[Records from a data collection]
*** Block opens ***

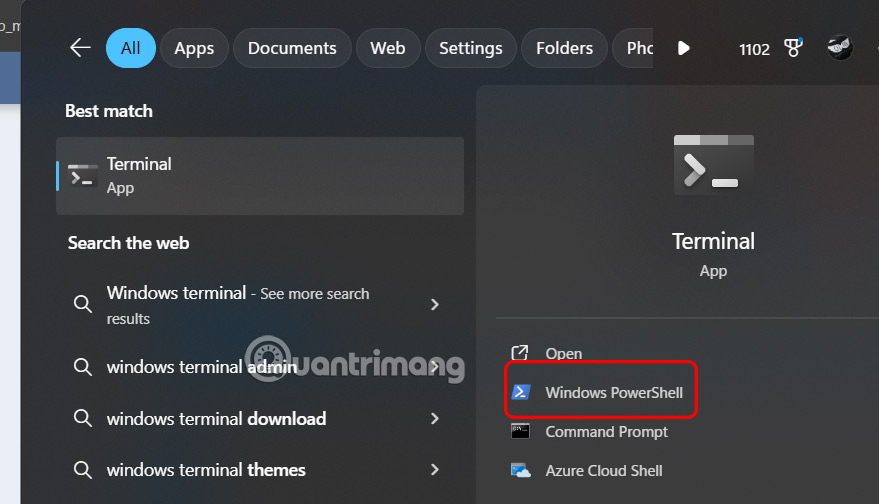Click the rewards trophy icon
The width and height of the screenshot is (879, 504).
[795, 48]
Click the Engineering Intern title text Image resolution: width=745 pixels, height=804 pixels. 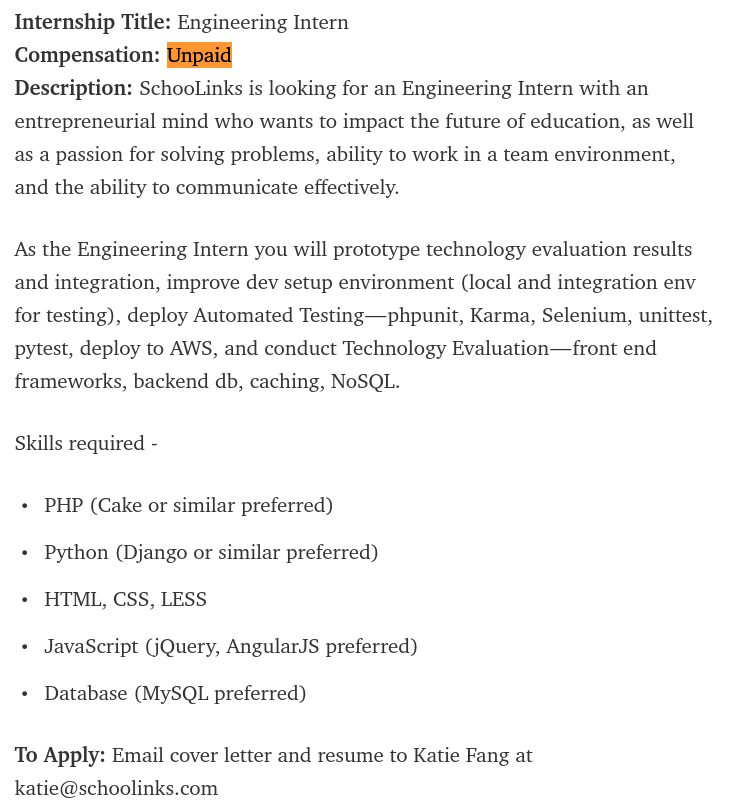point(263,22)
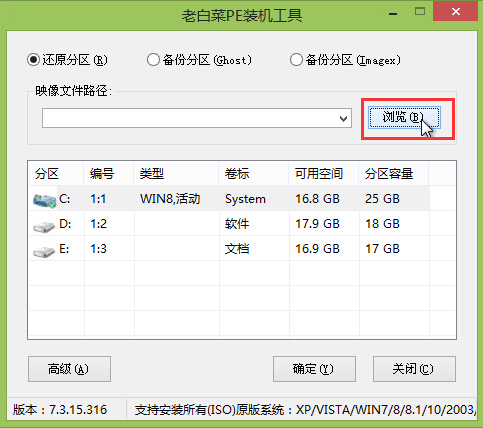
Task: Click the D: drive icon
Action: [x=44, y=227]
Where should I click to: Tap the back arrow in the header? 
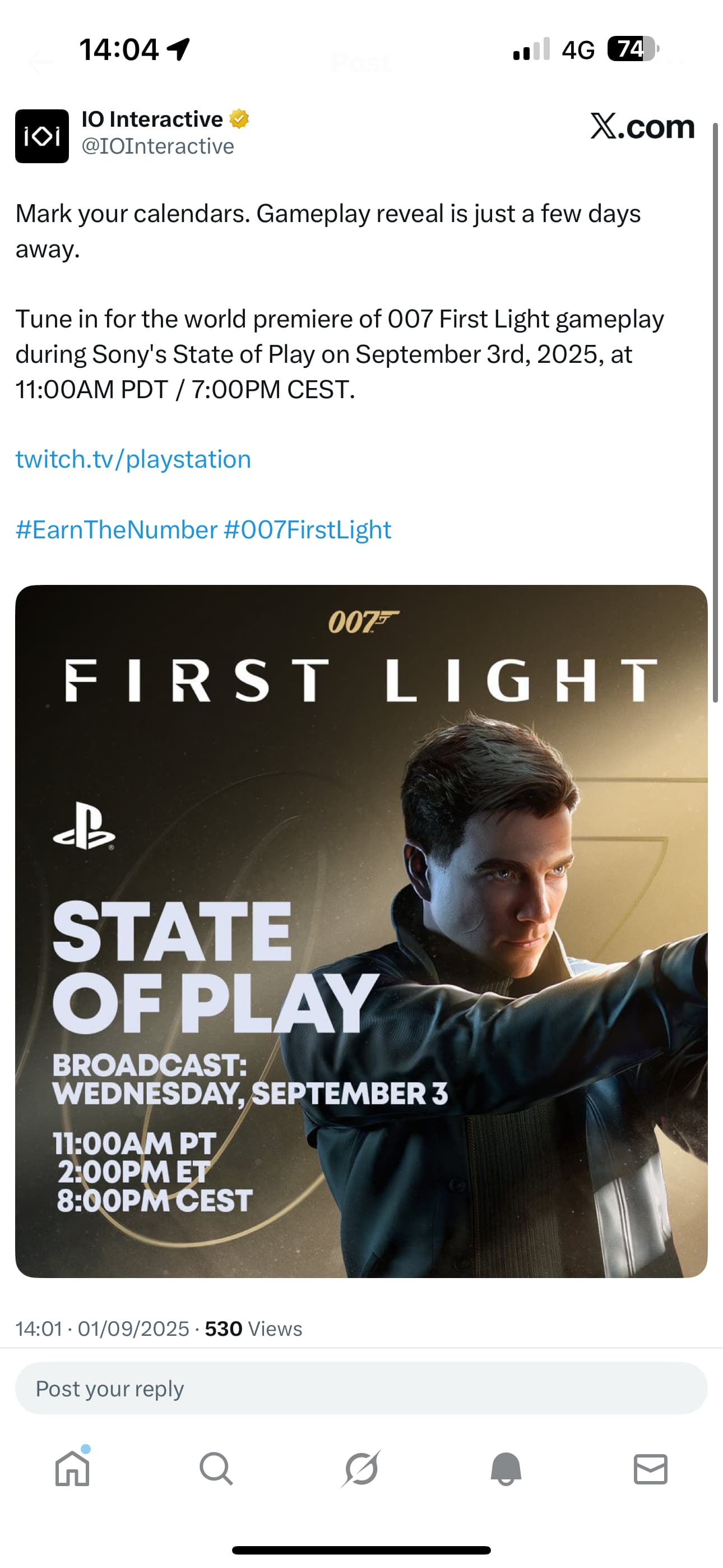point(40,62)
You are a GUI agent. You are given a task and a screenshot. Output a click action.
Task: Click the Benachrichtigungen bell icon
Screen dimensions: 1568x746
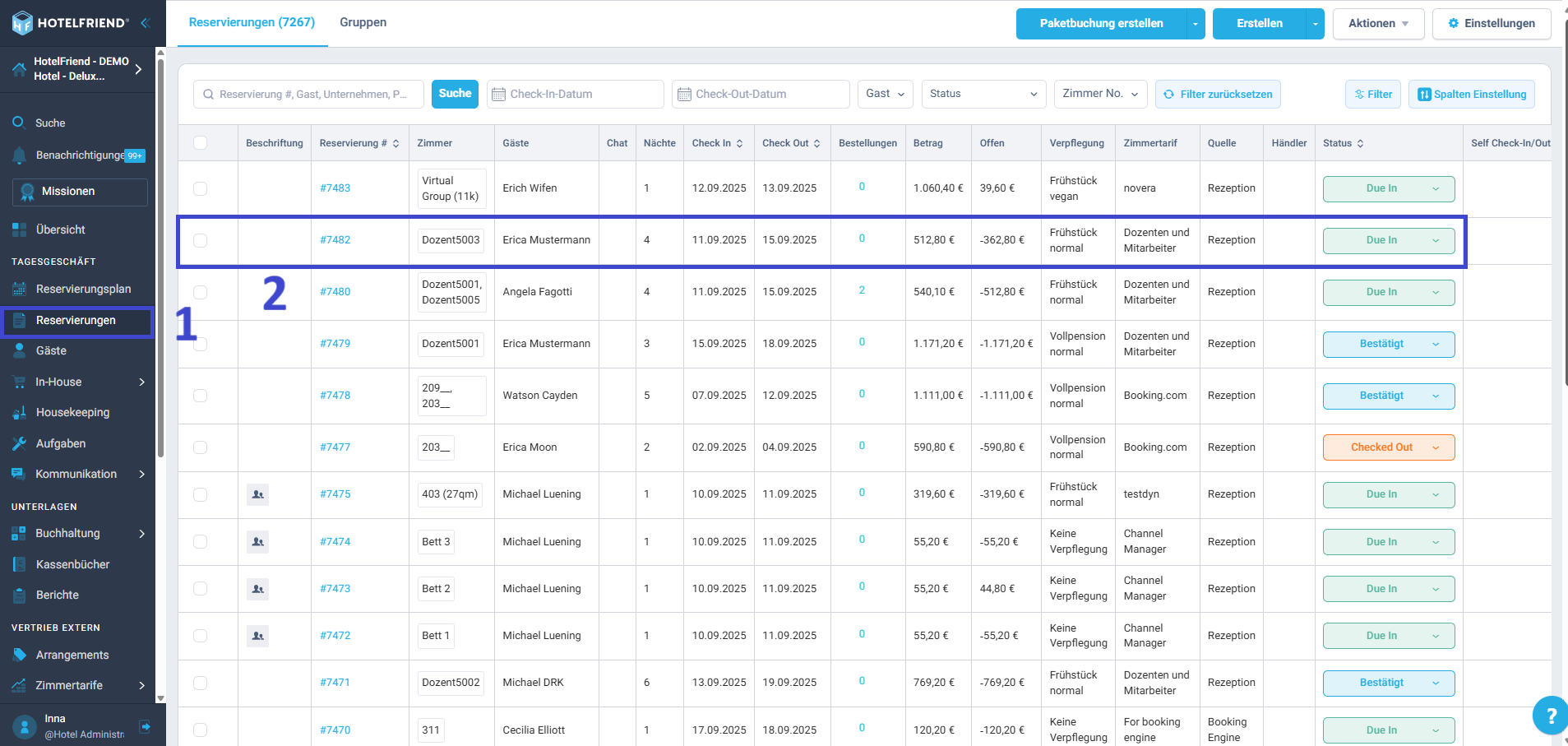coord(20,155)
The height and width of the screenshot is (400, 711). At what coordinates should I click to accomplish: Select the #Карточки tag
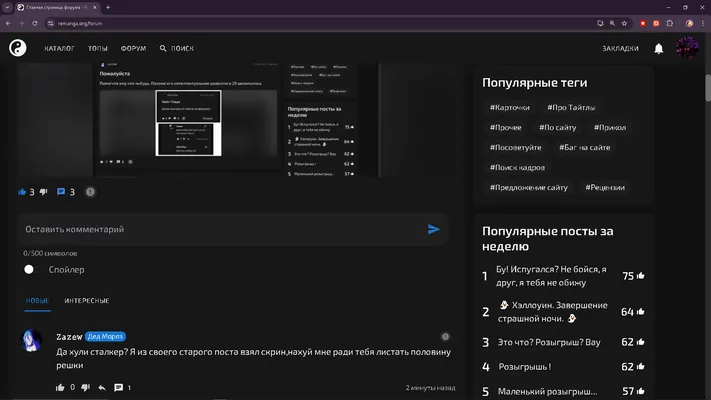510,107
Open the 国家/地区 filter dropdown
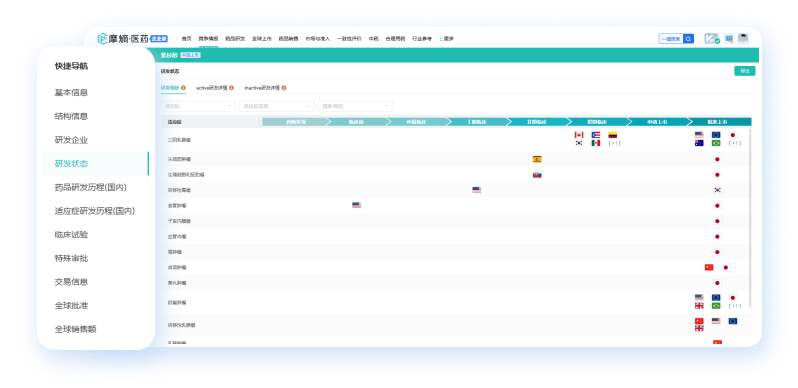 tap(356, 106)
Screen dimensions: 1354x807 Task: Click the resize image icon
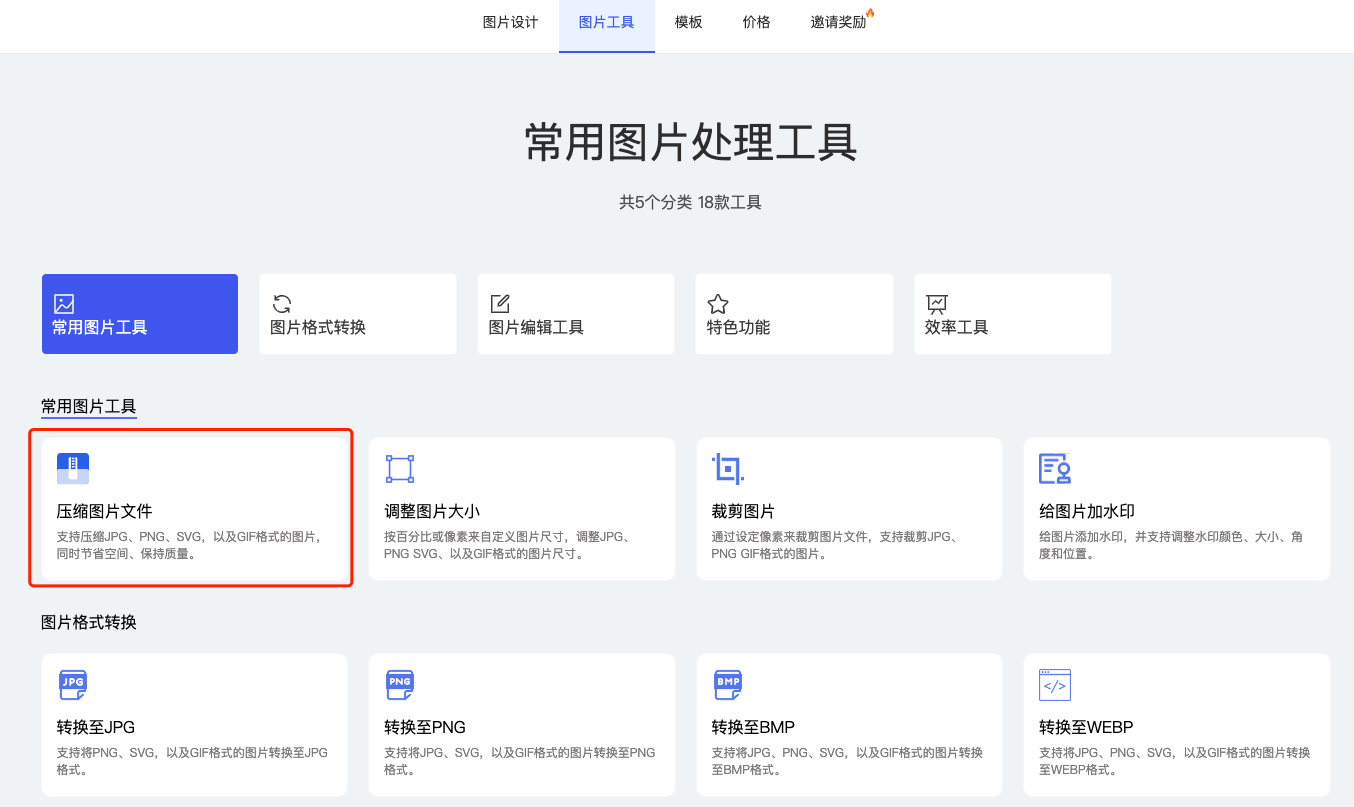400,469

*** Block closes ***

* Exercise objective
Every line from the one containing "The height and" to the final line of the records must be transcribed exactly, both ends included, with the pictures left out.

* Worked solution
The height and width of the screenshot is (400, 711). At what coordinates should I click to accomplish: Select the #Карточки tag
510,107
Open the 国家/地区 filter dropdown
 tap(356, 106)
Screen dimensions: 1354x807 Task: Click the resize image icon
400,469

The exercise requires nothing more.